I was working on speed reading with a group of 12 year olds last week. They had practised using a guide to train their eyes to move more quickly across a page and to extend their natural peripheral vision. Now we were combining fluency with understanding: they had to read a passage with comprehension. The youngsters worked out that this task was made simpler if they knew what was expected: reading the questions first is enormously helpful in predicting what the text is about. Hardly rocket science, but many young learners don’t come to strategies like this by themselves. The task of decoding is sometimes so thankless for some individuals that doing it in addition to putting their minds to higher order thinking is well nigh impossible.
(By the way I shall be putting my Speed Reading programme on Glow this week I hope. Watch this space if you’re interested.)

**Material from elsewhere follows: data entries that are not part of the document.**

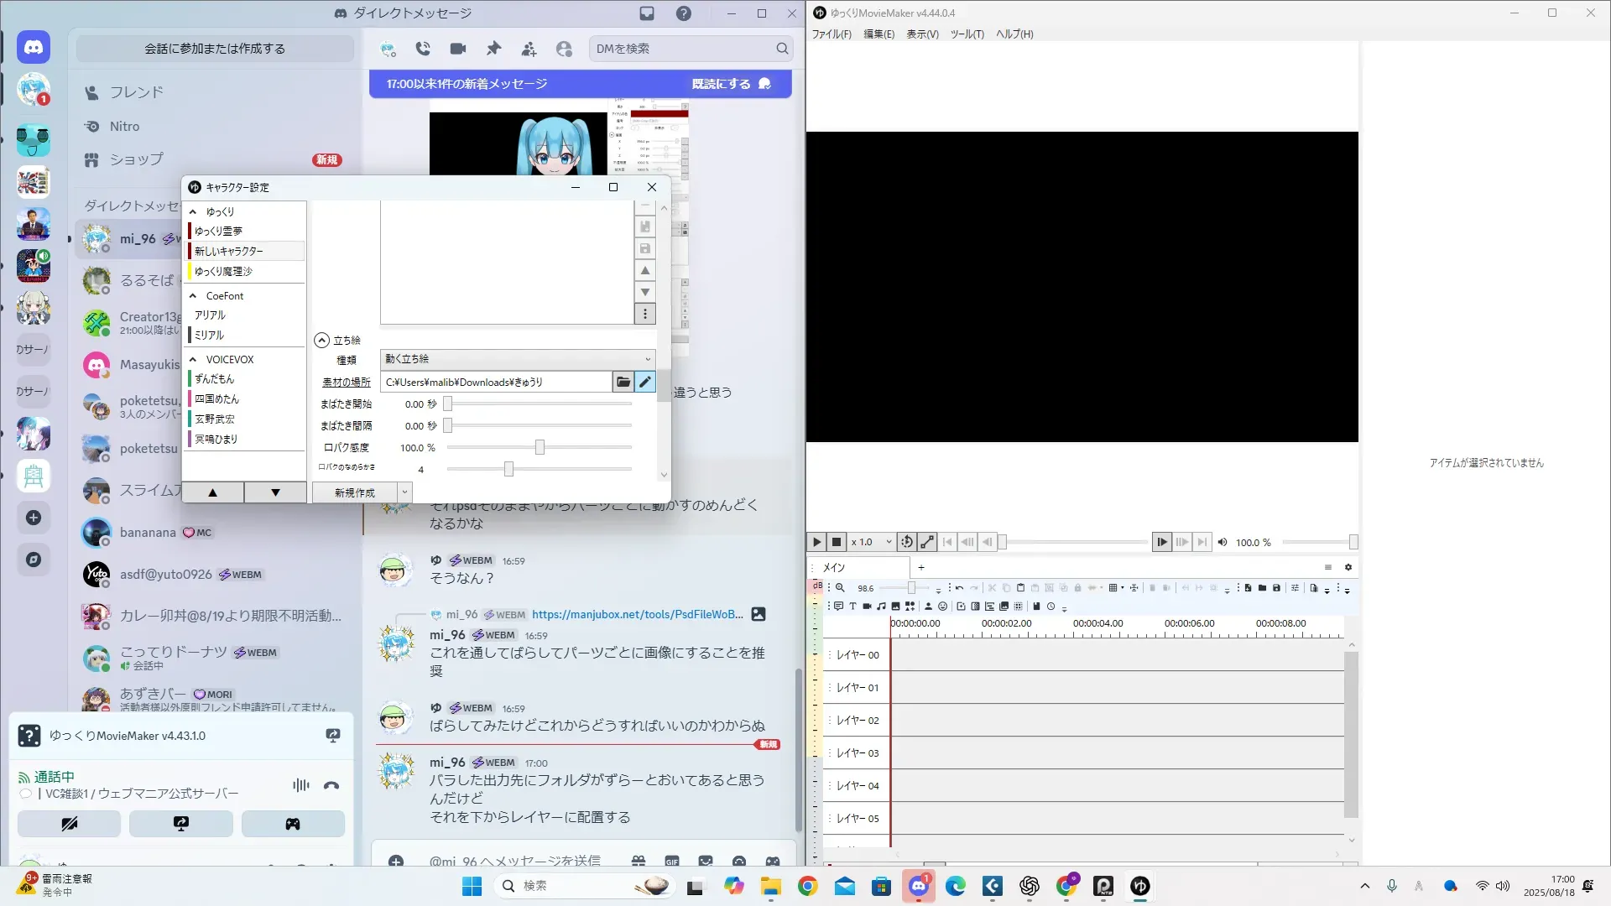This screenshot has height=906, width=1611.
Task: Toggle loop playback in YukkuriMovieMaker
Action: coord(906,543)
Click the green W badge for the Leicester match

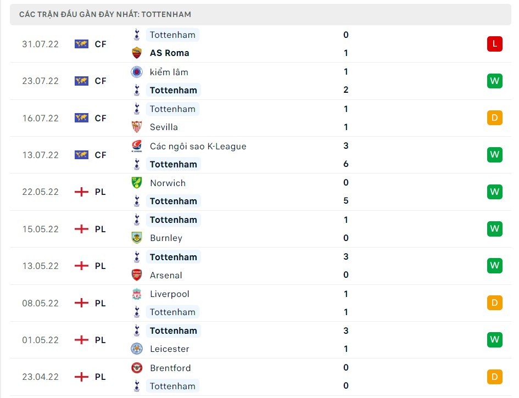(494, 339)
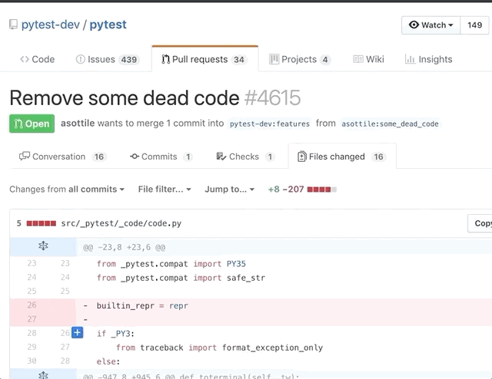Open the Projects tab
The image size is (492, 379).
coord(300,59)
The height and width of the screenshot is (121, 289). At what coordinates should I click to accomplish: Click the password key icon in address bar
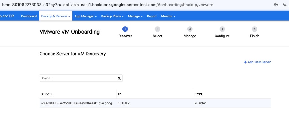click(x=275, y=5)
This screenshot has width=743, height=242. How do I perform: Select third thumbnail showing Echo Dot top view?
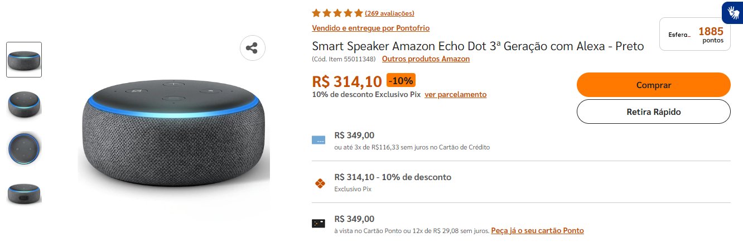pos(24,148)
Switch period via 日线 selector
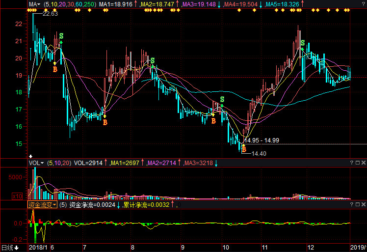 pos(10,248)
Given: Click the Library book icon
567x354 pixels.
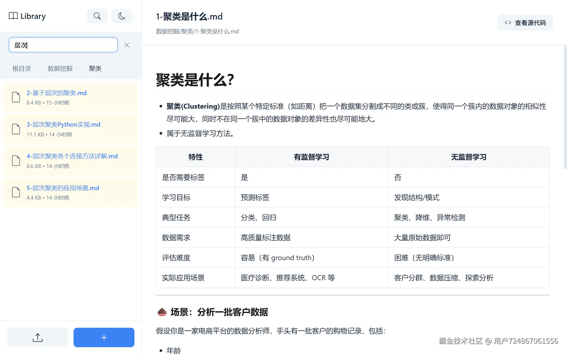Looking at the screenshot, I should [13, 16].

One boy talked about getting a new family car. He had never noticed the particular make and model before but now seemed to see them everywhere. We discussed the term ‘mindfulness’ as a tool to enable meaning making. It helps us acquire knowledge, gain perspective, deepen awareness and begin to make sense not just of the author’s perspective but of one’s own standpoint.

Sometimes we need someone else to spark the connections. For example, in my post about the Teach Meet session, Alan Coady commented on the fact that many people dislike the sound of their own voices. As I was driving around with this thought in my head, there were 2 radio items that reverberated with me. First, on Word of Mouth, Michael Rosen’s guest was talking about the importance, and relative novelty, of radio plays. Stories have been told since the beginning of time, of course, but always with the listener observing the teller, whether an individual or a troupe, and so picking up visual clues. Only on the last 100 years have we had the opportunity to listen without other diversions. The discussion centred on the unique nature of listening without visual distractions: how challenging it is for most (impossible for some), and how rewarding.

The second link came 2 days later when I heard a discussion on Woman’s Hour about tones and registers used by people when talking in different languages. (Apologies: I’m so late with this post that the items are no longer available to listen again). Apparently bilingual women whose voices are quite low when speaking English adopt (unintentionally) a much higher pitch when speaking Japanese. The consensus was that cultural norms dictate tone and register. I was reminded of how my sons, within 2 weeks of our move to Scotland aged 6 and 8, adopted Fife accents when speaking on the phone to new friends. When asked to put the accent on for doting grandparents they were unable to do so: it was the context that was wrong.

Then my mind wandered on to other matters.

I would have been interested in these items anyway but there is no doubt that my mindfulness was aroused and my recall enhanced because of Alan’s brief comment.